唐津の民話  

 
 
 『かんねばなし20』  
“日本一の山”

 今日は、勘右衛(かんね)どんの、日本一の山の話ば、しゅうだい
 大石村の若者達が若者宿に集まって、世間話に花を咲かせておりました。一人の若者がいかにも得意顔に
「日本一高か山はどこにあるか知っとるかい」
と、尋ねました。するともう一人の若者が
「そりゃ 駿河(静岡県)の富士山ばい。不二とも書くから、あの山より高か山はなか」
と、知ったふりをしました。そのとき かんねは横になって寝ておりましたが、すぐに起きあがって
「なんちゅうことを言うか。この馬鹿者どもが」
と、大声を出しました。
市民の憩いの場になっている鏡山
 話をした者も、話を聞いた者も、なぜ かんねが大声を出して怒鳴ったのか分からず、びっくりしてしまいました。中でも馬鹿者と言われた若者は真っ赤な顔をして怒り
「馬鹿者は、かんね お前じゃなかか。誰にでん聞いてみんかい。日本一の山は富士山だと言わすぞ」
と、文句を言いました。すると、かんねは
「そう、思い込んどるけん、馬鹿て言うとぞ。唐津ん近くに日本一の山があるとば知らんとは、情けなかなァ」
と、言います。それで若者はますます意地になって
「そん山はどこにあるか言うちみんかい」
と、かんねに詰め寄ります。しかし、かんねは落ち付いて
「そんくらいのことも知らずに、恥ずかしゅうはなかか。中町の竹屋のうなぎば賭けるなら、教えてもよか」
と、若者をひやかします。すると若者はますます頭に来て
「よし、賭けをしよう」
と、かんねの賭けに乗ってきました。するとかんねは右手で胸ぐらをトンと叩き、ゆっくりと
現在もある中町の竹屋
「その山は、鏡山たい」
と、言いました。すると若者は目の玉を白黒させながら、
「鏡山? 鏡山がなんで日本一高か山かい。かんね、お前こそ馬鹿者ばい。いいかげんなことば言うとはやめといてくれ。
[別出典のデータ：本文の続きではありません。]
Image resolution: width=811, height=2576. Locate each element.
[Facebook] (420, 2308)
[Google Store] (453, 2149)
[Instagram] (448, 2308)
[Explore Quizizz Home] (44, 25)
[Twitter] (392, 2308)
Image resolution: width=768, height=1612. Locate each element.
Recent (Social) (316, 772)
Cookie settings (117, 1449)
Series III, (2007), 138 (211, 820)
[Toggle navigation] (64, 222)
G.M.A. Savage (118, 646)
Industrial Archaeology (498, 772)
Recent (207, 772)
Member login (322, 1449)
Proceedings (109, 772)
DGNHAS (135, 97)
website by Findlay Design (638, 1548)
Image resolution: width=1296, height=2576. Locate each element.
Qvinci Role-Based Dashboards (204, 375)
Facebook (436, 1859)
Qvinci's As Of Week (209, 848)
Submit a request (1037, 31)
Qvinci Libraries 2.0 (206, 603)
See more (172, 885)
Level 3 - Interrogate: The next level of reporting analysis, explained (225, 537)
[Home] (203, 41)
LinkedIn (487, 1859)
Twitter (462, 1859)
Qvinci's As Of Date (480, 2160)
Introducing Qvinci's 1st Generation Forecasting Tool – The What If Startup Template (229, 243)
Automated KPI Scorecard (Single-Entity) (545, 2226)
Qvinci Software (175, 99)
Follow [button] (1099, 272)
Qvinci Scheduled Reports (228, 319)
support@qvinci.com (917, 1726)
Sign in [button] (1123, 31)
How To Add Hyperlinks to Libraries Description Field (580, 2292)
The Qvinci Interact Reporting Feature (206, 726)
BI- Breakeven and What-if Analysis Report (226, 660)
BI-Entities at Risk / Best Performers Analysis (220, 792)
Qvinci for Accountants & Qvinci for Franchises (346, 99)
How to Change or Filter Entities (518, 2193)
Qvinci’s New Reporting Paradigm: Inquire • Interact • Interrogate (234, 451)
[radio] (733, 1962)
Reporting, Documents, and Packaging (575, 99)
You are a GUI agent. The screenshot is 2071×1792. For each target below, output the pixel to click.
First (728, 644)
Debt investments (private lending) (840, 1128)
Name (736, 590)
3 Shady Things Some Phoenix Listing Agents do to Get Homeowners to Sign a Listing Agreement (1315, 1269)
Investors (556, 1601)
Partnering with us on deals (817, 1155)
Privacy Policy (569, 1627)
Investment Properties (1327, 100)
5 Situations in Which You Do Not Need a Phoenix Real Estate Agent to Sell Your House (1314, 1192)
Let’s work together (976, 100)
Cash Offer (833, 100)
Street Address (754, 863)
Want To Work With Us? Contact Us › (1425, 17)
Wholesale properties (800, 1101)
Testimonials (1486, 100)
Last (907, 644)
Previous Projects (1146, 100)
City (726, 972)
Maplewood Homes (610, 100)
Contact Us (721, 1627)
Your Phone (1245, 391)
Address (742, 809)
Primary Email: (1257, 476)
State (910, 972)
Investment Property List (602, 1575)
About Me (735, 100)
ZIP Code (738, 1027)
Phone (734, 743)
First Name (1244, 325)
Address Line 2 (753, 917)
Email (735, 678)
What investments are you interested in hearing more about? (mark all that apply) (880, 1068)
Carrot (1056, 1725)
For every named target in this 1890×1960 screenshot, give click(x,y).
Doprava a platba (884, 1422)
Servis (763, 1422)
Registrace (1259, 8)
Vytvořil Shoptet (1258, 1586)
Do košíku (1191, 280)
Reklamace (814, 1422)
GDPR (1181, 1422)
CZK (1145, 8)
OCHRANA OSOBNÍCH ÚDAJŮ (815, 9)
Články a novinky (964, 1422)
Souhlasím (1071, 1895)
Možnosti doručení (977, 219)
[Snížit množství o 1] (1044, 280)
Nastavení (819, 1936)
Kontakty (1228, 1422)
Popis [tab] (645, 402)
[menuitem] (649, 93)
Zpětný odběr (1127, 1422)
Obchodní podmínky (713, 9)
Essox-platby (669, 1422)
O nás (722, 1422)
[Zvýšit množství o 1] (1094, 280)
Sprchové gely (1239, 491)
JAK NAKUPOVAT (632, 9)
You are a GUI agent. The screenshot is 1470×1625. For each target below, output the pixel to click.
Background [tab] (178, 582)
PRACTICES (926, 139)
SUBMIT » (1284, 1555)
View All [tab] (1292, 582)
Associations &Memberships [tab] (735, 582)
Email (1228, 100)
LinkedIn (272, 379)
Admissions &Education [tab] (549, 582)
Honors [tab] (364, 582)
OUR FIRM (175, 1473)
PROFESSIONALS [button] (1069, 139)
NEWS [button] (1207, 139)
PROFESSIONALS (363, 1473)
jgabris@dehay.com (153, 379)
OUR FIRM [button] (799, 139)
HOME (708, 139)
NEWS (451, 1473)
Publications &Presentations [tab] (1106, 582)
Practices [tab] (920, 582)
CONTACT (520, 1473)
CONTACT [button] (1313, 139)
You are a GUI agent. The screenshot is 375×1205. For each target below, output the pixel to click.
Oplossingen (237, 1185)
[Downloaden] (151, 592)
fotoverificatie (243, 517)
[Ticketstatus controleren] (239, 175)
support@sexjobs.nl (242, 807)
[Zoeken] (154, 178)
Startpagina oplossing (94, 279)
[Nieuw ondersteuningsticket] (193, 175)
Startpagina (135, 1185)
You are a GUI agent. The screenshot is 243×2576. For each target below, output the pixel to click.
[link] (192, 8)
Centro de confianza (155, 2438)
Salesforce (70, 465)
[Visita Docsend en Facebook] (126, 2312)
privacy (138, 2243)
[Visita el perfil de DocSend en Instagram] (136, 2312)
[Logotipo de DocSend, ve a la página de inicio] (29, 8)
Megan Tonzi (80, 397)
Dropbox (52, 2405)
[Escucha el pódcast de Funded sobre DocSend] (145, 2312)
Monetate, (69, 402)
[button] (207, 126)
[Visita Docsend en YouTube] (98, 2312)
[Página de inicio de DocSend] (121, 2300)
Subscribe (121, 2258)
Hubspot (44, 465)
あん 低っか山がなんで日本一かい。浮岳より低かじゃなかか」
と、反対にかんねをやりこめます。すると
「そう、見たとおりにいかんところが面白かと。お前達は毎日鏡山ば見とるけん、低かて思うとろうが。よう考えてみろよ。鏡山は名前のとおり、今はかがんじょる(かがんでいる)。あの山が立ち上がってみろよ。どのくらい高くなるか見当もつかんぞ」
と、教えました。この話のやり取りを、脇で聞いていた若者たちは
「本当、本当、かんねの言うとおりじゃ」
と、かんねの意見に同意しました。そこで、この賭けはかんねの勝ちとなり、かんねは竹屋のうなぎをただで食べました。
         今日の話は、ここまで…。